В этом своем бесконечном и, видимо, без-начальном движении за ним по ночным, беспробудным улицам города они подбирают пожрать с тротуаров, поддерживают иерархию, занимаются любовью… Он никогда не смотрит на них, будто даже не знает об их существовании, впрочем, может, действительно, что не знает. Он печален. Эта его печаль, казалось, не связана с обстоятельствами, судьбою, с этим небом ночным над ним, также, как сам его ход свободен от смысла и цели… Если б за-ради какой-то истины хода… Но не будем накручивать лишнего здесь. Он бредет, удаляется, уходит. Его уже нет. Это чистота невозможности смысла (пусть будет так), а виноватых нет, но вот есть вина…

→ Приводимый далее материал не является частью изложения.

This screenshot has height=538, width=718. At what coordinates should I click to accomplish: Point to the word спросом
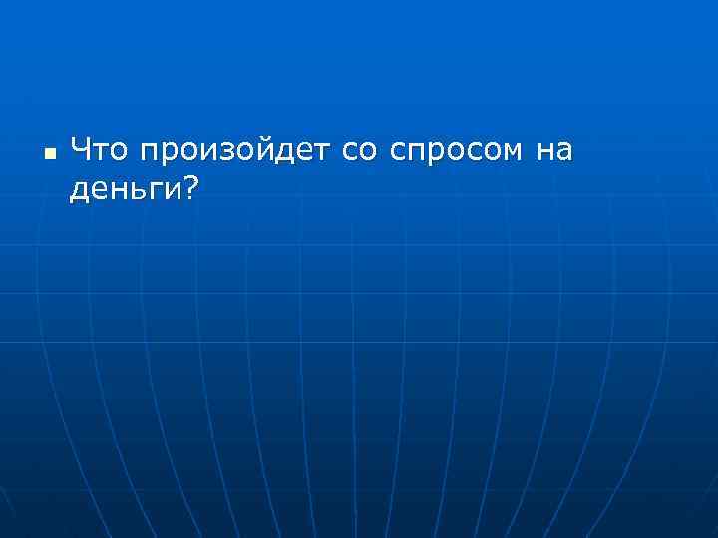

Он бредет, ведет своих собак, продрогших сейчас под осенним дождем, пять ли шесть собачьих поколений. Они идут тихо, не пытаясь понять, знают, им не под силу. Идут тихо, опустивши голову, поджав хвосты…
«Надо будет показать Лехтману, – подумал Лоттер. Меер иногда может придумать потрясающее название. Тем более, что эту сценку у него как раз Лехтман и наблюдает, Лехтман с Прокофьевым, спустившиеся в «долину» промозглой ночью.
– Я догадываюсь о ваших чувствах, Оливия, – говорит Лоттер, – но вы же, наверное, понимаете, что так бывает достаточно часто, – Лоттер смутился несколько, – в вашем возрасте. Вы увлечены мною, но еще больше этим своим чувством. И не более, то есть я хотел сказать, что так и должно быть и очень скоро вам самой же будет смешно. И все ваши переживания, – Лоттер чувствовал казенность этого слова, – вызовут лишь умиление. Просто капля душевного опыта. Пусть и останется чистой, – Лоттер говорил все это и вдруг подумал, а что, если она сейчас скажет что-то вроде: «Герр профессор, о чем вы? Не спорю, мне интересно с вами как с мэтром, даже несколько лестно, но и только. Все остальное – ваши фантазии. Разве я дала повод для них?» В чем-то даже будет права, если ответит так. А Лоттеру будет нехорошо от унизительного комизма ситуации, пусть даже и будет знать, что она это назло, из самолюбия. Называется, хотел оградить девочку от «ненужной боли». Он чувствовал, что сейчас ей скажет, что-то «ставящее ее на место». Странно, он вроде бы никогда не был нечестен с женщинами. Но всякий раз, когда он пытался быть честным, получалось как-то уж очень громоздко и с таким, его самого удивляющим эгоизмом.
– Профессор Лоттер, – чуть ли даже не пришла ему на помощь Оливия, – я все понимаю. И вы правы, конечно же. Вы сейчас беспокоитесь о себе самом. Разумеется, вы и в этом правы.
– В самом деле, Оливия. Когда говорил, думал, забочусь о вас, с высоты опыта и тэ дэ. Но сейчас, как вы только сказали, я понял, что это я для себя.
– Конечно, лучше уж так. Чтобы девушка не смущала душу. К чему это все приведет? Чем закончится? Хлопотно это, особенно если заранее слегка нечиста совесть. Разве не так? Вы, в самом деле, правы. Тем более что ваша оценка моих чувств, очевидно, верна.
– Я женат, Оливия, – Лоттера покоробила собственная примирительная, чуть ли не извиняющаяся интонация. Дело не в том, женат он или же не женат. Он любит Тину, а все остальное не имеет значения. И что по сравнению с этим стандартное, в общем-то, очарование юности. А он чуть ли ни оправдывается перед этой девчонкой.
– Я рада, герр профессор, что вы справились с тем волнением, причиной которого оказалась я. Это, наверно, несложно подавить чувство, когда оно легко и поверхностно?
– Я люблю свою жену! – Лоттеру было стыдно, что он сказал агрессивно несколько, тем самым выдав себя. Еще подумает, что он так заглушает свои сомнения, чувства свои к ней. Заглушает, конечно же, но только лишь общую какую-то тревожность и нечеткую, разумеется, но все-таки вину.